This is an update on our progress towards our goals over the last ten months. If you can only read 650 characters of this update, like the judges in our experiments, here’s what you need to know:
1. We switched from experiments that break down tasks (factored generation) to experiments that break down evaluating expert work (factored evaluation)
2. 60+ participants have been working 150+ hours per week on our experiments
3. We’re building Mosaic2, an app that streamlines running varied question-answer experiments (factored evaluation, debate, etc.)
4. We’re exploring if language models can automate decompositions, getting 30% accuracy on the Complex Web Questions dataset
5. William Saunders joined as ML engineer, Jungwon Byun as COO
Skipping over a few details, our experiments have the following structure:
-There is a person, the judge.
-The judge faces an overall (root) question: “What does the author of this Pitchfork music album review think of the work being reviewed?”

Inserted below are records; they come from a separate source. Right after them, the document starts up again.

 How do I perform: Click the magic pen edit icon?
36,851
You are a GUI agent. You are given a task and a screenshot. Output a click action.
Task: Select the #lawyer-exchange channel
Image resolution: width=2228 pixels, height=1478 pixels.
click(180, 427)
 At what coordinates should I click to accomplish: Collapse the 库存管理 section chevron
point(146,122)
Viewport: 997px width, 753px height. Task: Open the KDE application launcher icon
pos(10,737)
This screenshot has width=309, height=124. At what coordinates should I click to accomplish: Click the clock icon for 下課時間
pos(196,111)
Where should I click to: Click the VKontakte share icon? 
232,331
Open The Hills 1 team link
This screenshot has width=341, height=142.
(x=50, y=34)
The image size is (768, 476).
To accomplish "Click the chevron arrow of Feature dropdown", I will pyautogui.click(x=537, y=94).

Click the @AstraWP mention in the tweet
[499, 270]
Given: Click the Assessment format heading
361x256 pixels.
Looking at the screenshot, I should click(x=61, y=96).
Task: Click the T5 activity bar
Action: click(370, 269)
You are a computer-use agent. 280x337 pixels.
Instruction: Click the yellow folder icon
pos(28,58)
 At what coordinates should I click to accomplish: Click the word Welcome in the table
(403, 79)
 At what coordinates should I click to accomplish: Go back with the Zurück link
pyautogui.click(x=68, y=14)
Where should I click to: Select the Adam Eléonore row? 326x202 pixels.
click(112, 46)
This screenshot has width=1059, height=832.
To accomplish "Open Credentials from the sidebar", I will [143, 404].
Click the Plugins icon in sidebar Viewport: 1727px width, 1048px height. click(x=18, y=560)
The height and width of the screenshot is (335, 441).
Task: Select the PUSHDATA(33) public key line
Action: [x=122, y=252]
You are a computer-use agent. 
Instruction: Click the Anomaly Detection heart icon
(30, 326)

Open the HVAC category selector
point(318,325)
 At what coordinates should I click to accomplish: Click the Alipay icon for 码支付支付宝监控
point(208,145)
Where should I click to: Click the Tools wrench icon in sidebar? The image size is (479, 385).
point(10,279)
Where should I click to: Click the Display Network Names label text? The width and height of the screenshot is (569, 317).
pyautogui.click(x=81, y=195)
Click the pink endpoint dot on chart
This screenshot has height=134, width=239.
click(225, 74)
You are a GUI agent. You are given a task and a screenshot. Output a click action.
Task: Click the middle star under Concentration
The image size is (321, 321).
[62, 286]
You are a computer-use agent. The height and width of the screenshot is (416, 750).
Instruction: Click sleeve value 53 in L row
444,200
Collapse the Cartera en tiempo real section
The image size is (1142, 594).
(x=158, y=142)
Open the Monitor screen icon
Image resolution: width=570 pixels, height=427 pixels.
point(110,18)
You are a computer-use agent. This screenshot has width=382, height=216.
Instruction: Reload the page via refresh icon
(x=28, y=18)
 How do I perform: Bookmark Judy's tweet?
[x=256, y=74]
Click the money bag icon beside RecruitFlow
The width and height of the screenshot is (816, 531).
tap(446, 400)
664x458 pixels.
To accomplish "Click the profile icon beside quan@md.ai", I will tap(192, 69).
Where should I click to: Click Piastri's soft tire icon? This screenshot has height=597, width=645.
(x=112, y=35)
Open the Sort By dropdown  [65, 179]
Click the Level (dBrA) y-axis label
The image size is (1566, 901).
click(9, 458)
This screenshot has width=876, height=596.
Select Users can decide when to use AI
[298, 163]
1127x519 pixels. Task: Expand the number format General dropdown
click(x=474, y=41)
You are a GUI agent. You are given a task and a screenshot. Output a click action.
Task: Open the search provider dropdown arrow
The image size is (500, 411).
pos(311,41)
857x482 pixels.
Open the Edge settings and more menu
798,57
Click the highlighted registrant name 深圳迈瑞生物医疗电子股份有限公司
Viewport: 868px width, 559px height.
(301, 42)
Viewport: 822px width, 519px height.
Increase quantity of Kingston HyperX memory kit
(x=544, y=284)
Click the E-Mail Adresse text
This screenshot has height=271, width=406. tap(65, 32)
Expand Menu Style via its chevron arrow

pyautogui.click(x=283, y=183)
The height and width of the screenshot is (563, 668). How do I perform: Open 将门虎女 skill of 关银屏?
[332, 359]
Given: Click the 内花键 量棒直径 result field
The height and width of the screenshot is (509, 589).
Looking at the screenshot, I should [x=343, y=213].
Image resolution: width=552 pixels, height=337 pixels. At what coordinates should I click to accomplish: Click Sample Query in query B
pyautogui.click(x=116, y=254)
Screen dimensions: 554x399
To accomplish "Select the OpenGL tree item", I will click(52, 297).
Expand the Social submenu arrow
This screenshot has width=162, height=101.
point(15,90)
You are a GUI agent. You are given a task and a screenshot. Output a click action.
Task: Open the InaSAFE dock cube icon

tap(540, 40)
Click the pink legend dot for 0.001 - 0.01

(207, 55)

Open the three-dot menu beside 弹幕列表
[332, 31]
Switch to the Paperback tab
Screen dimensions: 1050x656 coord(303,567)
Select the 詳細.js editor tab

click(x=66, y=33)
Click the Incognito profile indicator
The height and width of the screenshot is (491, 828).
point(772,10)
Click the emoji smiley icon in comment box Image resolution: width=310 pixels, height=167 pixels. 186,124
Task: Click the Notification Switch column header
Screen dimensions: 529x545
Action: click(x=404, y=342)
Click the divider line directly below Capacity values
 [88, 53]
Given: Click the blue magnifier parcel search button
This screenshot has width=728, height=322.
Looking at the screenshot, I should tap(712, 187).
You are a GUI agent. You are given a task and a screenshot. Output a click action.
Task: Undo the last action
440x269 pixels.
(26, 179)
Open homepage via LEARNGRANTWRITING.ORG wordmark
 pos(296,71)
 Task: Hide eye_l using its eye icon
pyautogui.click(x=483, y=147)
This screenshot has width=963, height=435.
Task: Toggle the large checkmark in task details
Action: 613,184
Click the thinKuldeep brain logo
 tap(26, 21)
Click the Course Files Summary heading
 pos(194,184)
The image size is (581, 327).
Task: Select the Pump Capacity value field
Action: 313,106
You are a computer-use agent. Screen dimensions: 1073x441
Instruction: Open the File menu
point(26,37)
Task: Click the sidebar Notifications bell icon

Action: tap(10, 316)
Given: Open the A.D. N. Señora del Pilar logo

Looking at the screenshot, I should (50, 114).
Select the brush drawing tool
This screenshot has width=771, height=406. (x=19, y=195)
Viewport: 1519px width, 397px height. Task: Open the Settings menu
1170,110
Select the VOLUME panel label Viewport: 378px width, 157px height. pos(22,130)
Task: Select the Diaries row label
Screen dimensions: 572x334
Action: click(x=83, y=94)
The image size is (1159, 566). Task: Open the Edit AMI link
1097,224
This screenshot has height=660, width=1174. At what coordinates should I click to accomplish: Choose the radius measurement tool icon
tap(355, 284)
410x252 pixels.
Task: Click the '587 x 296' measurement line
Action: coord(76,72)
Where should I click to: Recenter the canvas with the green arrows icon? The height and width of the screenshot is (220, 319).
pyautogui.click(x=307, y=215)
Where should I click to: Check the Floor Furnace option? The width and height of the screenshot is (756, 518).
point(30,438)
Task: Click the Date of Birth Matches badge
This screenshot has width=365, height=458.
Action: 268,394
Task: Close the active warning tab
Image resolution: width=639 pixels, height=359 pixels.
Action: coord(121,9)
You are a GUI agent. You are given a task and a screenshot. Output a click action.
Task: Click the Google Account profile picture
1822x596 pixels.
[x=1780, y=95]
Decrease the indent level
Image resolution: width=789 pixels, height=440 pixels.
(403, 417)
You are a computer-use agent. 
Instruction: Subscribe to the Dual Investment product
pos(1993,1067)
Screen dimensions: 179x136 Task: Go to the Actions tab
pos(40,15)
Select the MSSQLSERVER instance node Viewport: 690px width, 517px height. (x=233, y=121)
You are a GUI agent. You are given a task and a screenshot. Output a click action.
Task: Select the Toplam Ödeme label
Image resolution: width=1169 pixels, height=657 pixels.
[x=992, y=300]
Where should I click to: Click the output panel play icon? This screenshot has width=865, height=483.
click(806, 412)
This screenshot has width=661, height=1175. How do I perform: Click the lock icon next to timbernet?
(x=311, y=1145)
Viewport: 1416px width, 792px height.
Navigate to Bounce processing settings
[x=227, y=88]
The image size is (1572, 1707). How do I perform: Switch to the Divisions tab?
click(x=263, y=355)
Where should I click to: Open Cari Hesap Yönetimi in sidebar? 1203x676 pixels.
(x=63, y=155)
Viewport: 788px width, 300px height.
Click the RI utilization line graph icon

-This judge is handicapped: they can read at most 650 characters, so they can never read the whole review. Thus, the judge does not have the context required to answer this root question.
-However, the judge has access to two experts who can read the whole text and who provide two possible answers.
-Unfortunately, only one of these experts is honest, the other is malicious, and is trying to trick the judge into accepting a wrong but plausible-sounding answer.
-Without ever seeing the whole text, and only getting information through the experts, the judge must ask follow-up questions to the experts to decipher which answer to the root question is honest and select that one.
-No one can lie about quotes or quotes’ positions in the text: the quotes from the text are the ground truth anchoring this game.
-Up to 6 total questions can be asked by the judge before a decision must be made.
Whenever the judge asks the experts a question, this generates a new experiment: Now a different judge must decide which of two expert answers to that question is honest and which is malicious, using the same recursive process. For this to terminate, eventually a judge must choose an anwer without asking any subquestions.
-The actress that had the role of Martha Alston, plays what role in Finding Nemo?
-Which school that Sir Ernest Rutherford attended has the latest founding date?
-What movies does Leo Howard play in and that is 113.0 minutes long?
-Where is the end of the river that originates in Shannon Pot?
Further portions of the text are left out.